This filtered decision making ensures that the robot will comply with the rules, and eliminates some of the problems that make for tedious implementation in an actual context. General learning machines can be divided into categories depending on their function, for which different sets of rules can be enacted (for instance, trading machines, war automata, and caregiver automata). Moreover, it would be automatic to update these codes when necessary—avoiding the need for updating the programming of the full array of devices in operation. In addition, the filtering module should not be capable of learning, which would ensure it will function correctly in the future.
Filtered decision making draws on the idea of a moral governor that was proposed by Arkin to control lethal behavior in the particular case of war operations (Arkin 2009
), which as explained above is a particularly relevant research field within machine ethics and roboethics. The external module proposed in this paper would incorporate additional characteristics to Arkin’s moral governor, such as evolving to incorporate any updates, exceptions, or patches that might be deemed necessary given the ever-evolving experience, not only with a particular device but also with all devices belonging to the same class. Another difference is that Arkin proposes that there can be overriding on the ethical control, albeit “with upmost certainty on the part of the operator”. The external module in this paper could contemplate overriding as a “big-red-button” decision, but only before the external module, so that it should not be possible to override the top-down rules in any context. The behavior of the device should be constrained by the external module regardless of the circumstances. The external module must be separate from the machine so that it can remain unaffected by the specific users or programmers of the autonomous device. This requires all autonomous devices to be connected to the external module (e.g., via Wi-Fi) to function and calls for immediate pause of all actions in the event that this connection is lost.
It should be noted that building such an external module is plausible in principle, but it would be by no means an easy task; implementing such a system entails two main risks:
Defining the set of agreed rules in an objective and transparent way, as well as the possible outcomes of any action belonging to the space of decisions.

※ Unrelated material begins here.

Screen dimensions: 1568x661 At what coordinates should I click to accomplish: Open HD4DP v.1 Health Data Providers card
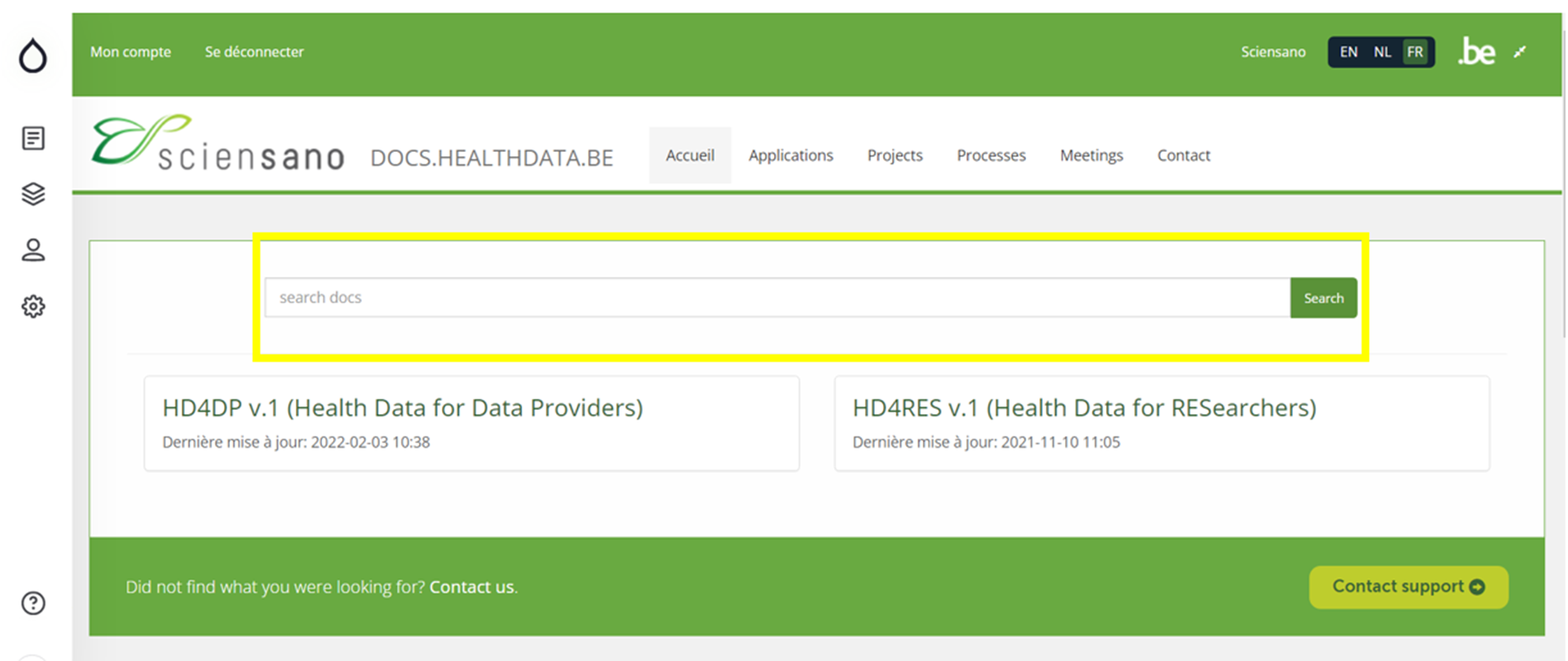point(471,423)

Establishing the consequences of actions in complex or uncertain settings. One example tool that could be applied for this is inference engines, which would be able to test whether any undesired consequence arises from the knowledge base of the device or the intended action. In addition, fuzzy logic can be used to deal with the degree of ambiguity that is usually present in real-world decisions.
The insurance problem manifests a need for transparency in the decision making of automata. Given that the strategy developed by the robot should ultimately be understandable by human beings, not all algorithms should be valid to develop automata, regardless of their good performance. For instance, approaches based on artificial neural networks should be examined carefully, as they commonly lead to black-box solutions where the logic underlying the decision is not easily identifiable. On the contrary, approaches such as size-constrained decision trees would be extremely useful, as they can, in small cases, be understandable in terms of human behavior. Along the same lines, knowledge extraction techniques can effectively clarify the results of complex optimized algorithms. These methods should be used extensively as the need for transparency grows larger.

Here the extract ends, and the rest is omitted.